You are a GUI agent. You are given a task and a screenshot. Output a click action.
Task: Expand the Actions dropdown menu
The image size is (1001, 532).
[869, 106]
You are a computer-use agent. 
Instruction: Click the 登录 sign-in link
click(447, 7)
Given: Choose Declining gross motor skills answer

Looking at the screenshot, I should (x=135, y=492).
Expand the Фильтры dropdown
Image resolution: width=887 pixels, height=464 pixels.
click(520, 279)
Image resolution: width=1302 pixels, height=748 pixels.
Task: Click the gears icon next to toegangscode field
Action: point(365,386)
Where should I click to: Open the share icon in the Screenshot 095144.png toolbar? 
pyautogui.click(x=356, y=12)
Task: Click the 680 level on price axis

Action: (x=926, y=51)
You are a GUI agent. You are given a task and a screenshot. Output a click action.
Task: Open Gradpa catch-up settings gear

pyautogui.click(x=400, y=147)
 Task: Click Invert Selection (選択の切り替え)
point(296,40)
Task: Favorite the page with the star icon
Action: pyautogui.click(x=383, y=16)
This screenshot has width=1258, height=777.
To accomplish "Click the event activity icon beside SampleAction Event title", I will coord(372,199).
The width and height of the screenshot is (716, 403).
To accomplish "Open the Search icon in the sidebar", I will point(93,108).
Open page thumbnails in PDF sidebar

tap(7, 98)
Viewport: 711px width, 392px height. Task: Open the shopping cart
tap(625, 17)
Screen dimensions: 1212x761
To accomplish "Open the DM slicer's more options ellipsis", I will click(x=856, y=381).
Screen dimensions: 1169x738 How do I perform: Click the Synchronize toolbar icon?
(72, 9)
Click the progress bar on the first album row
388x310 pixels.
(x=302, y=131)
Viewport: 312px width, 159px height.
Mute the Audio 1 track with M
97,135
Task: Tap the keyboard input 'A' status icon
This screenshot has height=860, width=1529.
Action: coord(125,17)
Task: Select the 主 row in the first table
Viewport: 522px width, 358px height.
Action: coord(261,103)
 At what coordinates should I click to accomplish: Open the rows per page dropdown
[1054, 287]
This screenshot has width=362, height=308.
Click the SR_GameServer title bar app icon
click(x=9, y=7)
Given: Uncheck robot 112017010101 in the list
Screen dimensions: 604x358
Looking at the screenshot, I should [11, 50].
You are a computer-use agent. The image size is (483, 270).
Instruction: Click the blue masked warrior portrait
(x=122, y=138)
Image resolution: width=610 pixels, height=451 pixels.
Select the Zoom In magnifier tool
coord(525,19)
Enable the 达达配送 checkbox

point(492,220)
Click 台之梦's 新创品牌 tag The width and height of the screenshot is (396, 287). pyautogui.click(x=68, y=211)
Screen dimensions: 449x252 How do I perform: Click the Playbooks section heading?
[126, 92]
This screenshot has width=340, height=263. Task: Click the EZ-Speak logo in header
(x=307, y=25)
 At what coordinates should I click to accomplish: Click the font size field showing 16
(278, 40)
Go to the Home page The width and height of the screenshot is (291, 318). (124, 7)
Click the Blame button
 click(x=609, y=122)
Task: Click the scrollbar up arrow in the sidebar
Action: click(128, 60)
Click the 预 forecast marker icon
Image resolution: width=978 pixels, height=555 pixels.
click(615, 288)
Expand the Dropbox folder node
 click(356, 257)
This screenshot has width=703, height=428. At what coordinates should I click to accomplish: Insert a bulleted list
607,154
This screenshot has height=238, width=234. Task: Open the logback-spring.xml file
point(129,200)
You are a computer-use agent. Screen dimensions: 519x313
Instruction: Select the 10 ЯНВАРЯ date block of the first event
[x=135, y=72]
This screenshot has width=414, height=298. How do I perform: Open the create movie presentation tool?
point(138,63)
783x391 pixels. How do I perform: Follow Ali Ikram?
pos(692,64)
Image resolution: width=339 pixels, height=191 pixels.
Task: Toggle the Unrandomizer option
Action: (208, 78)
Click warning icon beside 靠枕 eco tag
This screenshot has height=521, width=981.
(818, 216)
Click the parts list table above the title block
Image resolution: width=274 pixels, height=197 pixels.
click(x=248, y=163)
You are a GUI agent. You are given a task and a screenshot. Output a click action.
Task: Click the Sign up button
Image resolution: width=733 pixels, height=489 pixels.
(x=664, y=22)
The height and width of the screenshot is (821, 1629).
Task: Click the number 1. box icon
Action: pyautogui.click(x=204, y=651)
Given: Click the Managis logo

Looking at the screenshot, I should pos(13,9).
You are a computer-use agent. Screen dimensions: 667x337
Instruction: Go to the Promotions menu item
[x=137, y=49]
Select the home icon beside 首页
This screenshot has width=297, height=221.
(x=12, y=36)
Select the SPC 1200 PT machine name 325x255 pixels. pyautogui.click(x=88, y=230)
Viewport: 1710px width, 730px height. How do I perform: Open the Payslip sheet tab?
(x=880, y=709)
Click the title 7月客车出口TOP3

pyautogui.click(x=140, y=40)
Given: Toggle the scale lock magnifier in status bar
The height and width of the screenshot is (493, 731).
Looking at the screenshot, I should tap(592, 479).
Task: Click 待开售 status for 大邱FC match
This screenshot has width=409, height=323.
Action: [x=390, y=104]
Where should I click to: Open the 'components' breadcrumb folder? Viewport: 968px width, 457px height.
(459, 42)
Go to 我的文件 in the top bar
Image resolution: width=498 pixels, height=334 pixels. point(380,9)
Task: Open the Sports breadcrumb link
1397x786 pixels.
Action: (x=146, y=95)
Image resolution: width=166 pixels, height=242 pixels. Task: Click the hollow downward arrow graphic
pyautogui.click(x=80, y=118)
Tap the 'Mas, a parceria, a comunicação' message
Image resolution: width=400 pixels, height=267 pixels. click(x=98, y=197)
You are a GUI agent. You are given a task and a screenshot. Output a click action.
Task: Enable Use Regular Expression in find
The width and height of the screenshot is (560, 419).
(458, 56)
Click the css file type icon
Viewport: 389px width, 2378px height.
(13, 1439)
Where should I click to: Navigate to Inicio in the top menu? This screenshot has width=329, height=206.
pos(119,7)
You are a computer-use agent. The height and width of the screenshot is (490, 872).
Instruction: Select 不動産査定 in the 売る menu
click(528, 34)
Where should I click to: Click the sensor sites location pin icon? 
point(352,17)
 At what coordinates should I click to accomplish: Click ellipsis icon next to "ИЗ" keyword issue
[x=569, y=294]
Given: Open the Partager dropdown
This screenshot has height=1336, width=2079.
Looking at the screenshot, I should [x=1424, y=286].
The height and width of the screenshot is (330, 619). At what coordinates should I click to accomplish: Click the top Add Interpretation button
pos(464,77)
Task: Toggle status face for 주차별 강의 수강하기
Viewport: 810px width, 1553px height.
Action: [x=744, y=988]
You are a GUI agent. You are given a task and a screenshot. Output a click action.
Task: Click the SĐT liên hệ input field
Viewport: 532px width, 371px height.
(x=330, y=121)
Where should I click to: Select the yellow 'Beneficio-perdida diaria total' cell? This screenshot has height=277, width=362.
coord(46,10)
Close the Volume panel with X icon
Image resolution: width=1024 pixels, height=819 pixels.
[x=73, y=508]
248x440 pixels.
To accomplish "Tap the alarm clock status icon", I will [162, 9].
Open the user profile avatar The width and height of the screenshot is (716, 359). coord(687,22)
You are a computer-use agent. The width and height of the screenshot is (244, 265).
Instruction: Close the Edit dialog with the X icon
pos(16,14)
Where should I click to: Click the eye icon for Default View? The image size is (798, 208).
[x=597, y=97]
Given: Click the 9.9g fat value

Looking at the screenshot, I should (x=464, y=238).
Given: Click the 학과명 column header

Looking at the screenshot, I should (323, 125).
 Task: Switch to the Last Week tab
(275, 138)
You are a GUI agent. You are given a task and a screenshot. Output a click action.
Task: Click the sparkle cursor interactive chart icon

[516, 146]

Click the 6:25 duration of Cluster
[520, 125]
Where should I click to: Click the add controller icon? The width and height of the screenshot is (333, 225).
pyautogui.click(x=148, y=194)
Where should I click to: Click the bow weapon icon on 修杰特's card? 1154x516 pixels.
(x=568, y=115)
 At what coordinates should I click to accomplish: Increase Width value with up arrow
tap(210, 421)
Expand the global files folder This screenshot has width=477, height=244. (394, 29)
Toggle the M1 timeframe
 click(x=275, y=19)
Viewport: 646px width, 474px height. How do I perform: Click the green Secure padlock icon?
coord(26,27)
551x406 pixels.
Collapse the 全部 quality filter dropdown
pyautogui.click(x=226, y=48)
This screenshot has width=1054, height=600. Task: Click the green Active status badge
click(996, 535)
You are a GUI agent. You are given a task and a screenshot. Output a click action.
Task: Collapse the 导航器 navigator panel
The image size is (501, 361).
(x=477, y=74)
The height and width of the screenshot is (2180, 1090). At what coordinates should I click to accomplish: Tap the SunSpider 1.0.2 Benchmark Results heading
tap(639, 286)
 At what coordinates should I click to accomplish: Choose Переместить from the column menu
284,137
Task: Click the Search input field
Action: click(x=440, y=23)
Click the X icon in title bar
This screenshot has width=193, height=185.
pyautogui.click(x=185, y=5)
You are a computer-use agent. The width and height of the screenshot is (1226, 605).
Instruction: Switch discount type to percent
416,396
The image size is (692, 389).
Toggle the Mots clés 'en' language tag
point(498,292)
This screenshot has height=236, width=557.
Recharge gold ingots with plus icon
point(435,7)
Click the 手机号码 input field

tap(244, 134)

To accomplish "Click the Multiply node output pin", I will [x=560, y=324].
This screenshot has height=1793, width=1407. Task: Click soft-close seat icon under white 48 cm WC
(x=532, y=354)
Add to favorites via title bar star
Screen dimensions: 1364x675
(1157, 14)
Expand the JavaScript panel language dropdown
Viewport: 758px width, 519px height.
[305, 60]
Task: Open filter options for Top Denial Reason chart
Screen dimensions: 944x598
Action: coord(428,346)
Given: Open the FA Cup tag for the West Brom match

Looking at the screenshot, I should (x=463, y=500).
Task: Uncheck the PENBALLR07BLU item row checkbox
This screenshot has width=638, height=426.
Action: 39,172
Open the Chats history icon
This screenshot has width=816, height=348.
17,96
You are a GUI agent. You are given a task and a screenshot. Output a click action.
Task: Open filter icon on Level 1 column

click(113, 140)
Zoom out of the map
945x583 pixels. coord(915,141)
◆ ◆ ◆ ◆ ◆
Your task is to transcribe, with no changes, only the lines of the listing above that lie between the line holding "This screenshot has width=362, height=308." and the line holding "Click the 预 forecast marker icon", inclusive.

* [SOLUTION]:
This screenshot has width=362, height=308.
Click the SR_GameServer title bar app icon
click(x=9, y=7)
Given: Uncheck robot 112017010101 in the list
Screen dimensions: 604x358
Looking at the screenshot, I should [11, 50].
You are a computer-use agent. The image size is (483, 270).
Instruction: Click the blue masked warrior portrait
(x=122, y=138)
Image resolution: width=610 pixels, height=451 pixels.
Select the Zoom In magnifier tool
coord(525,19)
Enable the 达达配送 checkbox

point(492,220)
Click 台之梦's 新创品牌 tag The width and height of the screenshot is (396, 287). pyautogui.click(x=68, y=211)
Screen dimensions: 449x252 How do I perform: Click the Playbooks section heading?
[126, 92]
This screenshot has width=340, height=263. Task: Click the EZ-Speak logo in header
(x=307, y=25)
 At what coordinates should I click to accomplish: Click the font size field showing 16
(278, 40)
Go to the Home page The width and height of the screenshot is (291, 318). (124, 7)
Click the Blame button
 click(x=609, y=122)
Task: Click the scrollbar up arrow in the sidebar
Action: click(128, 60)
Click the 预 forecast marker icon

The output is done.